China’s Ministry of Education released plans this week to reform the gaokao – the national college entrance exam – over the balance of this decade.
The gaokao is a highly competitive and rigorous entrance exam and Chinese universities rely heavily (even exclusively in some cases) on the exam results when selecting students for admission. This means that the national exams have a profound influence on the Chinese school system and on the preparation of Chinese students for higher education and/or further studies abroad.
The Ministry’s plans for reform – and especially the announced changes with respect to testing for English proficiency – have been highly anticipated and much discussed in China. A recent guest editorial in University World News sets out the possible implications for both students and international educators alike:
“China is not only the country with the largest numbers of students studying abroad, but one of the few non-English-speaking countries that make English a compulsory subject throughout secondary school and a requisite for higher education.
Any decrease in English ability and consequent global competencies could lead to a decrease in the number and quality of Chinese students studying abroad.”
Further details of the reforms will be released in the months ahead. For the moment, this much appears clear:
- Under the reforms announced this week, the English test will be removed from the main gaokao examination;
- Rather than the single testing opportunity available under the unified exam, the English test will now be offered to students separately and several times during the year. Chinese students will be able to determine when and how often they take the English exam and only their highest test score will be counted;
- The test will be revised to achieve a more balanced measure of a student’s language proficiency, including listening and speaking skills.
Tang Shengchang, an expert with the national education and examination steering committee, suggested to the China Daily:
“A one-time examination usually can’t reflect a student’s real level, and it’s a kind of unfairness to students… But after several tests, I think, the English level of students can be tested in a more accurate way.”
Observers – including Chinese parents and students – are split in their assessment of the change. Some, such as Shengchang, see it as a positive development that will provide a better measure of students’ English skills. Others see it as a way of reducing the notorious stress levels associated with the national exams. Liu Limin, Vice Minister of Education, commented that the advantage of the new policy is that students can choose when and how often they take the tests.
“That is to say, students do not have to study English extremely hard or spend so much time preparing for the English test before gaokao,” he said. “It will be a big relief for students.”

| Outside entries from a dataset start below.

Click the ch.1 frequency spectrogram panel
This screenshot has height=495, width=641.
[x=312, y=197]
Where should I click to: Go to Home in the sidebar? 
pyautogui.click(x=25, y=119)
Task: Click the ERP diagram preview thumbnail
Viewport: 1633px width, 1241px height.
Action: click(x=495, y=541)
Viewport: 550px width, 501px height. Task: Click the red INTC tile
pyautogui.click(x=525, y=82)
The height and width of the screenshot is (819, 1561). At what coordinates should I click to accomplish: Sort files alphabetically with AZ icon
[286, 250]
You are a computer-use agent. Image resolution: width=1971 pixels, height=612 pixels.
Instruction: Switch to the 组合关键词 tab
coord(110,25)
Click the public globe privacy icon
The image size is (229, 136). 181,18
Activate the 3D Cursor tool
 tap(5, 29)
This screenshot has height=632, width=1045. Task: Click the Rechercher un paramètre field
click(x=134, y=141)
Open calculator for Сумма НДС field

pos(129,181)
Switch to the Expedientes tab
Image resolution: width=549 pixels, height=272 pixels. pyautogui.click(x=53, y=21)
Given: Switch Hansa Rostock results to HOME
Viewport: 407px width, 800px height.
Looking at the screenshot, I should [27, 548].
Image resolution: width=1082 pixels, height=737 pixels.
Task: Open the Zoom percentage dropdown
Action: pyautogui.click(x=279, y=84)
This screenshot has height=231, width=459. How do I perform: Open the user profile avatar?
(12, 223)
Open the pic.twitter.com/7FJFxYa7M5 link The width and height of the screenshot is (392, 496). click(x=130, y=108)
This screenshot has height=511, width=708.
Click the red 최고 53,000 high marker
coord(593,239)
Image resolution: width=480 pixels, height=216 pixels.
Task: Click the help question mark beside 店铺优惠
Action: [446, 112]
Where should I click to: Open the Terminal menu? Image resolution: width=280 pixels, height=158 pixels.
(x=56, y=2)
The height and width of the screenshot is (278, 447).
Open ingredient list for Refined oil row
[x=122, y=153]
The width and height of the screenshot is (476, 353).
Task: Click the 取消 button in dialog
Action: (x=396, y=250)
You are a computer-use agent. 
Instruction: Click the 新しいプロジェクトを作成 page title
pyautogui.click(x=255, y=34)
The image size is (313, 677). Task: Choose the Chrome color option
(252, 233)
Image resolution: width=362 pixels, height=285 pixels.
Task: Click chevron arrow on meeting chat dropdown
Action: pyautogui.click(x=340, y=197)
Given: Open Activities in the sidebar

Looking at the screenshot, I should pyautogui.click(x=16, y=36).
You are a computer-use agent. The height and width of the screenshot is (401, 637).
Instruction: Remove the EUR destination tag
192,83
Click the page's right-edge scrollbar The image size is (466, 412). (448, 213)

At the same time, the planned reforms have given rise to a concern that removing the English test from the unified college entrance exam will diminish the emphasis on English in the Chinese education system and/or in the college admissions process.
However, given China’s emphasis on globalisation and English’s position as the lingua franca of an increasingly interconnected world, it seems unlikely that Chinese students will reduce their focus on building English proficiency anytime soon.
Yu Lizhong is the chancellor of New York University Shanghai. Classes are given in English at the university and students are required to have a high standard of English for admission. In a recent interview with China Economic Net he said:
“As far as I see, the reform doesn’t mean English is no longer important for Chinese students after it will be excluded from the unified college entrance exam. In a way, English is even more important than before since the test would only serve as reference, while every college and university, even every major, can have different requirements of a student’s English skills under a diverse evaluation system.”
Further details of planned gaokao reforms will follow in the first half of 2014. “The reform will be piloted in some provinces from 2014, and their experience will be summarised and expanded in 2017,” reports China Daily. “By 2020, a new testing and recruiting system will be formed and promoted nationwide.”